Your instructions: With no addition or omission, return the entries below.

[Data extracted from a collection]

* * *

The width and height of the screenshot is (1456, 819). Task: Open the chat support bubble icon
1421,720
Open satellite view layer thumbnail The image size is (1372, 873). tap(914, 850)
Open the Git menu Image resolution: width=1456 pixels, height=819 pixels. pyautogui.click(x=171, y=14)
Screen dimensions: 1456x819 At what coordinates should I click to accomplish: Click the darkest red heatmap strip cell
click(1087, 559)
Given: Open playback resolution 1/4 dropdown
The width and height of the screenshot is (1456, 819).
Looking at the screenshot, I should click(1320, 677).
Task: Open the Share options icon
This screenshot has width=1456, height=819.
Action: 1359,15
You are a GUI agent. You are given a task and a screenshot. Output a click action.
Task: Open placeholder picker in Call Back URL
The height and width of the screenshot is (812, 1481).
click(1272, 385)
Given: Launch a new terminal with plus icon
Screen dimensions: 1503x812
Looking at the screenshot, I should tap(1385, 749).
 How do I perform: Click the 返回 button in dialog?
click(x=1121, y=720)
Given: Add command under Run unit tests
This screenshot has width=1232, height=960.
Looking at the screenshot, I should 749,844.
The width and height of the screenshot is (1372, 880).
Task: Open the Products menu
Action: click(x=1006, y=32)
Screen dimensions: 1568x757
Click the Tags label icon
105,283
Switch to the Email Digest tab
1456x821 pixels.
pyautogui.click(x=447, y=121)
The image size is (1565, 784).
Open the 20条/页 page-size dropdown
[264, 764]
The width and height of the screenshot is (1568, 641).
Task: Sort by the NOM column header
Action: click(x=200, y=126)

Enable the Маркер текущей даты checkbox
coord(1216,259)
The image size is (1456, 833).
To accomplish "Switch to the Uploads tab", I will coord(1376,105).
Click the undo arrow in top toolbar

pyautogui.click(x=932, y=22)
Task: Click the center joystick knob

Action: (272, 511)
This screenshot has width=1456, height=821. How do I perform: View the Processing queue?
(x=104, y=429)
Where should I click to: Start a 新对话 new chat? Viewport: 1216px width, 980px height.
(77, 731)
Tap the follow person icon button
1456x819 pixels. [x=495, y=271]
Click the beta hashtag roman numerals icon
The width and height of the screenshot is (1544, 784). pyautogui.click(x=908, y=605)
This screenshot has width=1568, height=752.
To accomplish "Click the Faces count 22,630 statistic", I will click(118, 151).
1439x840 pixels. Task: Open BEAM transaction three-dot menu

* * *

Answer:
The width and height of the screenshot is (1456, 819). Task: Open the chat support bubble icon
1421,720
Open satellite view layer thumbnail The image size is (1372, 873). tap(914, 850)
Open the Git menu Image resolution: width=1456 pixels, height=819 pixels. pyautogui.click(x=171, y=14)
Screen dimensions: 1456x819 At what coordinates should I click to accomplish: Click the darkest red heatmap strip cell
click(1087, 559)
Given: Open playback resolution 1/4 dropdown
The width and height of the screenshot is (1456, 819).
Looking at the screenshot, I should click(1320, 677).
Task: Open the Share options icon
This screenshot has width=1456, height=819.
Action: 1359,15
You are a GUI agent. You are given a task and a screenshot. Output a click action.
Task: Open placeholder picker in Call Back URL
The height and width of the screenshot is (812, 1481).
click(1272, 385)
Given: Launch a new terminal with plus icon
Screen dimensions: 1503x812
Looking at the screenshot, I should tap(1385, 749).
 How do I perform: Click the 返回 button in dialog?
click(x=1121, y=720)
Given: Add command under Run unit tests
This screenshot has width=1232, height=960.
Looking at the screenshot, I should 749,844.
The width and height of the screenshot is (1372, 880).
Task: Open the Products menu
Action: click(x=1006, y=32)
Screen dimensions: 1568x757
Click the Tags label icon
105,283
Switch to the Email Digest tab
1456x821 pixels.
pyautogui.click(x=447, y=121)
The image size is (1565, 784).
Open the 20条/页 page-size dropdown
[264, 764]
The width and height of the screenshot is (1568, 641).
Task: Sort by the NOM column header
Action: click(x=200, y=126)

Enable the Маркер текущей даты checkbox
coord(1216,259)
The image size is (1456, 833).
To accomplish "Switch to the Uploads tab", I will coord(1376,105).
Click the undo arrow in top toolbar

pyautogui.click(x=932, y=22)
Task: Click the center joystick knob

Action: (272, 511)
This screenshot has width=1456, height=821. How do I perform: View the Processing queue?
(x=104, y=429)
Where should I click to: Start a 新对话 new chat? Viewport: 1216px width, 980px height.
(77, 731)
Tap the follow person icon button
1456x819 pixels. [x=495, y=271]
Click the beta hashtag roman numerals icon
The width and height of the screenshot is (1544, 784). pyautogui.click(x=908, y=605)
This screenshot has width=1568, height=752.
To accomplish "Click the Faces count 22,630 statistic", I will click(118, 151).
1439x840 pixels. Task: Open BEAM transaction three-dot menu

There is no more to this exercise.